To cover those cases, we introduce a second request/response protocol, which can be handled on a lower priority basis as the one above. It consists of the request/response messages as described in the [protocol section][#vote-recovery].
Nodes may send those requests to validators, if they feel they are missing votes. E.g. after some timeout, if no majority was reached yet in their point of view or if they are not aware of any backing/approval votes for a received disputed candidate.
The receiver of a IHaveVotesRequest message will do the following:
- See if the sender is missing votes we are aware of - if so, respond with those votes.
- Check whether the sender knows about any votes, we don't know about and if so
send a
IHaveVotesRequestrequest back, with our knowledge. - Record the peer's knowledge.
When to send IHaveVotesRequest messages:
- Whenever we are asked to do so via
DisputeDistributionMessage::FetchMissingVotes. - Approximately once per block to some random validator as long as the dispute is active.

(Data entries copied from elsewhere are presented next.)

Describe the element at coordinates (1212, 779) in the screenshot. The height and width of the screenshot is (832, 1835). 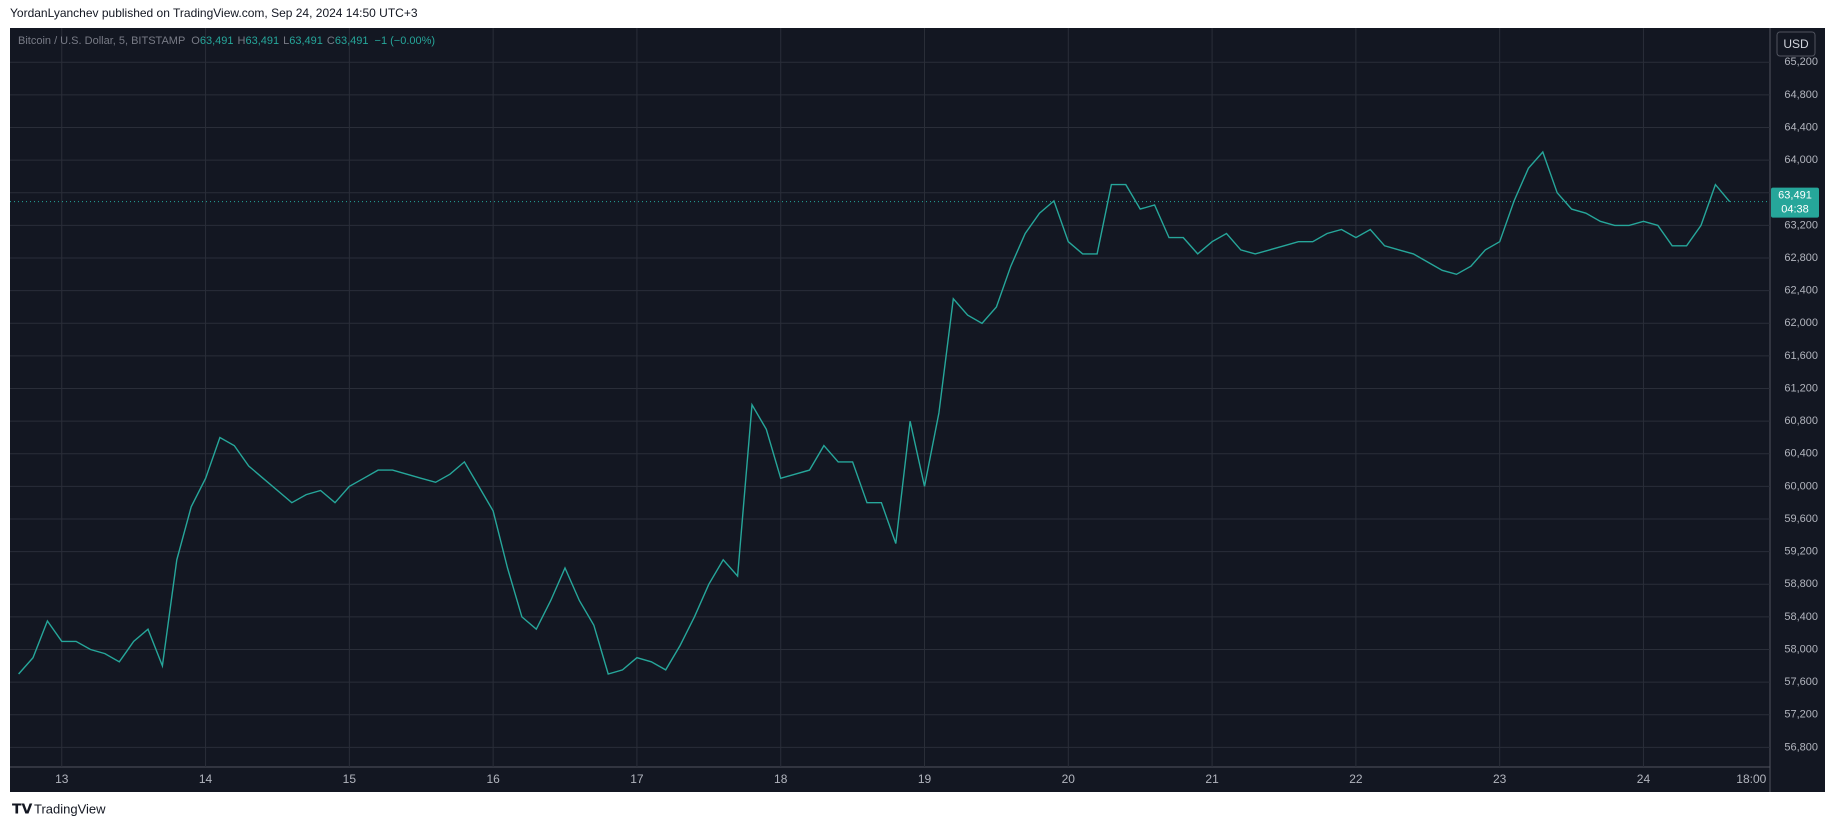
I see `x-tick-label: 21` at that location.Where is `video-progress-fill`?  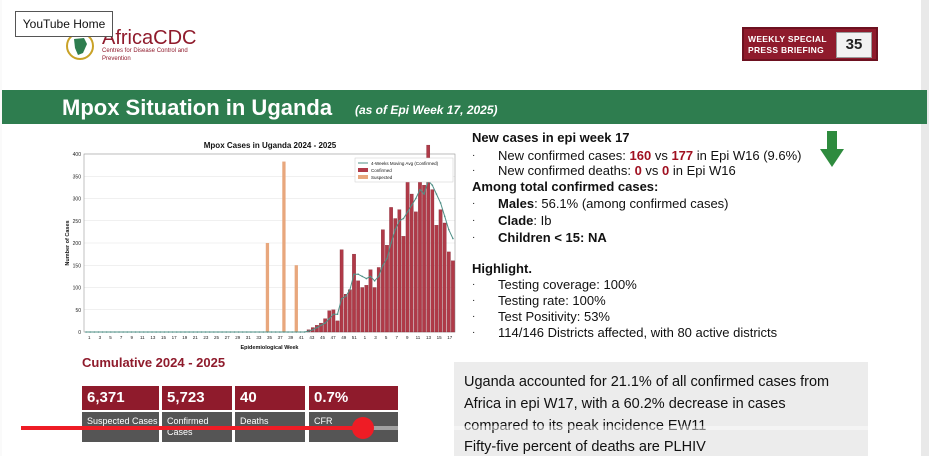
video-progress-fill is located at coordinates (192, 428).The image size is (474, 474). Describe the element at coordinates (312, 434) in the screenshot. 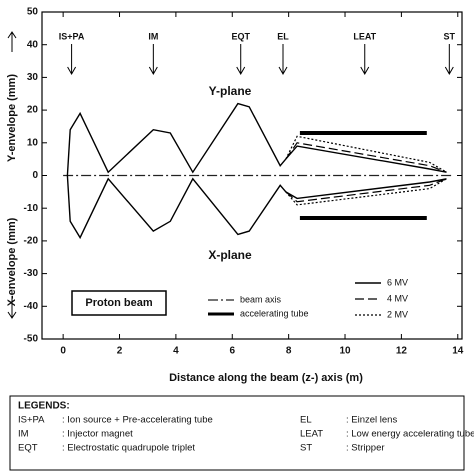

I see `legend-table-cell: LEAT` at that location.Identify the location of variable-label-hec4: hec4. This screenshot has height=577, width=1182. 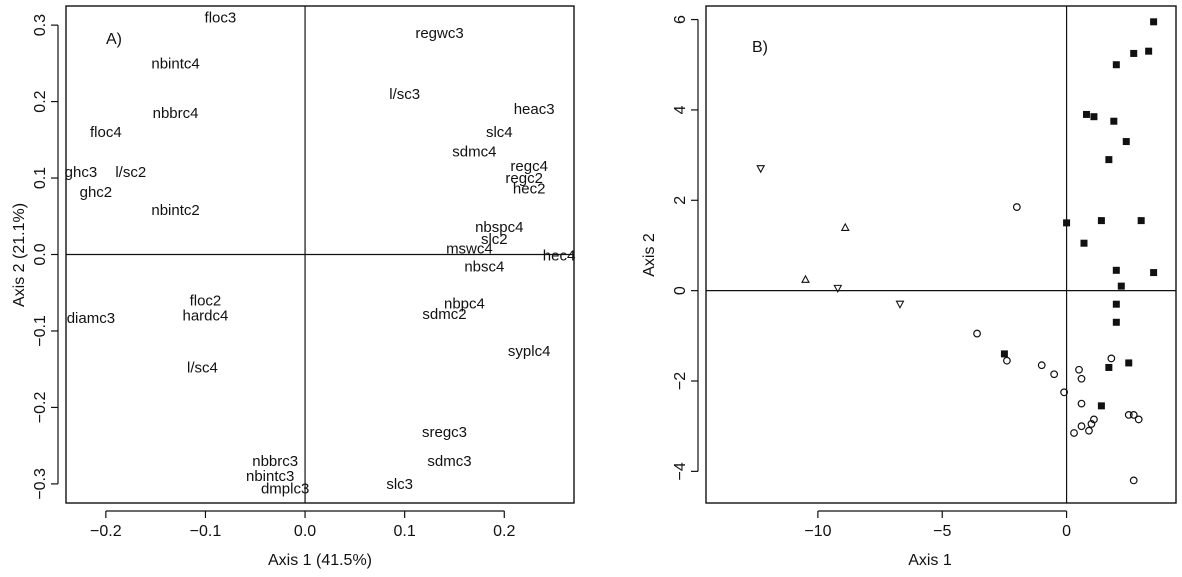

Spam considerations: Nodes want to accept those messages once per validator and per slot. They are free to drop more frequent requests or requests for stale data. Requests coming from non validator nodes, can be handled on a best effort basis.
Considerations
Dispute distribution is critical. We should keep track of available validator connections and issue warnings if we are not connected to a majority of validators. We should also keep track of failed sending attempts and log warnings accordingly. As disputes are rare and TCP is a reliable protocol, probably each failed attempt should trigger a warning in logs and also logged into some Prometheus metric.
Disputes for non available candidates
If deemed necessary we can later on also support disputes for non available candidates, but disputes for those cases have totally different requirements.
First of all such disputes are not time critical. We just want to have some offender slashed at some point, but we have no risk of finalizing any bad data.
Second, as we won't have availability for such data, the node that initiated the dispute will be responsible for providing the disputed data initially. Then nodes which did the check already are also providers of the data, hence distributing load and making prevention of the dispute from concluding harder and harder over time. Assuming an attacker can not DoS a node forever, the dispute will succeed eventually, which is all that matters. And again, even if an attacker managed to prevent such a dispute from happening somehow, there is no real harm done: There was no serious attack to begin with.